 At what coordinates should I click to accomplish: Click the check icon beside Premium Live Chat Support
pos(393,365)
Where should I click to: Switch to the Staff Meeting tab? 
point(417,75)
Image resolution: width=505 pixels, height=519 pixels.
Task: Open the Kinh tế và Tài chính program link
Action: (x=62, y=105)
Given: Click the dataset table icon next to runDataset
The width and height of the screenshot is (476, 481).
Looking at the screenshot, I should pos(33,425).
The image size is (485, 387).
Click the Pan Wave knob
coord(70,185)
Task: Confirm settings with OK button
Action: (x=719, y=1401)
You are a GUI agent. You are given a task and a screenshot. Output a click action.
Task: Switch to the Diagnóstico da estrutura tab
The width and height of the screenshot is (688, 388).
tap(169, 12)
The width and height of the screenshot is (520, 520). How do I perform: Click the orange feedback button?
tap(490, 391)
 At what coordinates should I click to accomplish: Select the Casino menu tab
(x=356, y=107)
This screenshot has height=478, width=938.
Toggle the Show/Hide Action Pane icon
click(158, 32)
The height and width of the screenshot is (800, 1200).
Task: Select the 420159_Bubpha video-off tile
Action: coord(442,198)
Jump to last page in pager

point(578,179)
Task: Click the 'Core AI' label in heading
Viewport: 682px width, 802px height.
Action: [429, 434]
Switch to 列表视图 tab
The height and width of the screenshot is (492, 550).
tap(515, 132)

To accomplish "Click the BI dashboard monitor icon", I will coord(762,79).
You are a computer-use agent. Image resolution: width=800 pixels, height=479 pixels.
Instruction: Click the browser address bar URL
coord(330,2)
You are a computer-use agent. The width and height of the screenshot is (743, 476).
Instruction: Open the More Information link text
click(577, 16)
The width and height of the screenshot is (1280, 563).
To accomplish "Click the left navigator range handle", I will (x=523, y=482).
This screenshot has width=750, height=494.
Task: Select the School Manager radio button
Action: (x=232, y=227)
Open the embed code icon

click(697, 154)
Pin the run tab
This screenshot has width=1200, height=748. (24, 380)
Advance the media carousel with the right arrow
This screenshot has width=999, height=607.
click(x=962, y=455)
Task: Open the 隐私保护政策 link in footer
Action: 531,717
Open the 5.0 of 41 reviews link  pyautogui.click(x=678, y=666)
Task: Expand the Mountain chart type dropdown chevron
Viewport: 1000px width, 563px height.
# # #
*Required action:*
Show all lines from the records above where the word "agent" occurs.

*Completed task:*
You are a GUI agent. You are given a task and a screenshot. Output a click action.
You are a computer-use agent. Image resolution: width=800 pixels, height=479 pixels.
You are a computer-use agent. The width and height of the screenshot is (743, 476).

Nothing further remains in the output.